Now, 25 years later, Coetzee is finally fulfilling his dream. He has been appointed executive director and chief curator of Africa’s first major museum of contemporary art. The Zeitz Museum of Contemporary Art Africa, which is due to open in 2016, will show the collection assembled by Coetzee for the German collector Jochen Zeitz, the former chairman of the sportswear company Puma.
The museum, which will be housed in a former grain silo in Cape Town, is being created in partnership with the V&A Waterfront, which owns the building and is providing more than R500m (around $49m) for its conversion into a museum. It will comprise around 102,000 sq. ft over nine floors, of which 65,000 sq. ft will be dedicated to displays. The V&A Waterfront includes numerous venues and attracts more than 24 million visitors a year, making it the most visited site in Africa.
Coetzee first met Jochen Zeitz in Miami, where the curator spent a decade running the Rubell Family Collection for the eponymous collectors. There, he supervised the creation of a state-of-the-art gallery in a former Drug Enforcement Agency facility and organised shows including a survey of paintings by artists from Leipzig, an exhibition on the Miami artist Hernan Bas and “30 Americans”, a show of work by African-American artists. When Zeitz heard about “30 Americans”, he arranged to meet Coetzee and then got Puma to sponsor the exhibition.
It was a lucky encounter for the South African curator. “Jochen asked me what I wanted to do next and I explained my ambition to build a museum in Africa,” Coetzee says. Zeitz had already been engaged with the continent for a long time. “Under his direction, Puma was the first major sportswear brand to sponsor African soccer teams. When I told him about my museum ambitions, he said: ‘I want to do that too. Can you do in Africa what you’ve done at the Rubells?’”
Coetzee spent the next five years building a collection of contemporary art from Africa and the diaspora for Zeitz, “buying at an accelerated pace… sometimes 70 pieces a week”, he says. Key purchases include Ten Thousand Waves, 2010, a nine-screen video installation by Isaac Julien, who was born in London to Caribbean immigrant parents. An edition of the work is currently on display at the Museum of Modern Art in New York (until 17 February 2014).
“This institution creates the possibility for the seminal artefacts of our time to be secured for Africa,” says Coetzee, who adds that “it is imperative that the discourse around contemporary art practice in Africa is led by Africa”.

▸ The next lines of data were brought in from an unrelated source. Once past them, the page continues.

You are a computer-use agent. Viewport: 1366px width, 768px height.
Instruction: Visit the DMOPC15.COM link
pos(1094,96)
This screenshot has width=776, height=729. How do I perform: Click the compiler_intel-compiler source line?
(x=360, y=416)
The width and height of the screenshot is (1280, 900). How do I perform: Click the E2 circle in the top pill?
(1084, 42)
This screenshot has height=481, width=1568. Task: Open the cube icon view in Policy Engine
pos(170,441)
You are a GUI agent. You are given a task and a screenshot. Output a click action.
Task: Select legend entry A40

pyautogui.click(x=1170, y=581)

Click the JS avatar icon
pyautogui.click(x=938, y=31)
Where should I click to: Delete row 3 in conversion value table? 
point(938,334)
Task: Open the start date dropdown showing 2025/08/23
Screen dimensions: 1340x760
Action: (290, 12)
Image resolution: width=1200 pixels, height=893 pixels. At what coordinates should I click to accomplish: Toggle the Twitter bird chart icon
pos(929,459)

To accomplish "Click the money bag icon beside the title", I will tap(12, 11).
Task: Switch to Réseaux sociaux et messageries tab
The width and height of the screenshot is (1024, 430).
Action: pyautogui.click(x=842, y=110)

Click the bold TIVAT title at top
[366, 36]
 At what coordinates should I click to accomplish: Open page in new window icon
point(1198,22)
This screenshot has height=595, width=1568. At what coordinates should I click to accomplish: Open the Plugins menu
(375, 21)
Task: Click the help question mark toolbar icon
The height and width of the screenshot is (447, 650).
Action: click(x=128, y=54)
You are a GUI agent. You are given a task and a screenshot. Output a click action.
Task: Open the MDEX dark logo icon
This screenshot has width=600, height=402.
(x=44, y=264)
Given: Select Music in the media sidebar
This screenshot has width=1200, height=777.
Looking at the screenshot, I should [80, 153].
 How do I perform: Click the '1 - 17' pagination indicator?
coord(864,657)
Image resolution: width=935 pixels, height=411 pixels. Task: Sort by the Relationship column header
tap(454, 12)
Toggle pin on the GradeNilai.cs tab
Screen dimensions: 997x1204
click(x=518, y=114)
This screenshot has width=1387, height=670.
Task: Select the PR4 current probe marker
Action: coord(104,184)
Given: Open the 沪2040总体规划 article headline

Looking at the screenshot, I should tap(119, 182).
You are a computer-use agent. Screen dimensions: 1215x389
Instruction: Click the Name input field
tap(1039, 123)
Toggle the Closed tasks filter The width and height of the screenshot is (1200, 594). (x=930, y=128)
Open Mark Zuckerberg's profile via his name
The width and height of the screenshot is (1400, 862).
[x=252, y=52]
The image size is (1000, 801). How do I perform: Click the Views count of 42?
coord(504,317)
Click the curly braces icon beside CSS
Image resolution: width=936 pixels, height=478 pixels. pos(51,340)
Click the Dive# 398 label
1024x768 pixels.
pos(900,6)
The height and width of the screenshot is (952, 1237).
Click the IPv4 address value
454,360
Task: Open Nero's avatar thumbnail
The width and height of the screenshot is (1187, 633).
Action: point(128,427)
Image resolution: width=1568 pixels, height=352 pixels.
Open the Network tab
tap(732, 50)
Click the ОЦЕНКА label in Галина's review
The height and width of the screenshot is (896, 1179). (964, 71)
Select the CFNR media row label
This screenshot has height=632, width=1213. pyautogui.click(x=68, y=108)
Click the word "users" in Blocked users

The Zeitz collection, which is now the most comprehensive collection of contemporary art from the continent, includes the Angola pavilion from this year’s Venice Biennale, which won the Golden Lion for best national presentation. The installation, by the artist Edson Chagas, consists of stacks of photographs taken in the Angolan capital, Luanda. Until the new museum opens, Coetzee will organise shows in a pavilion near the planned institution. The first show is devoted to the Swazi artist Nandipha Mntambo and runs until 16 February 2014.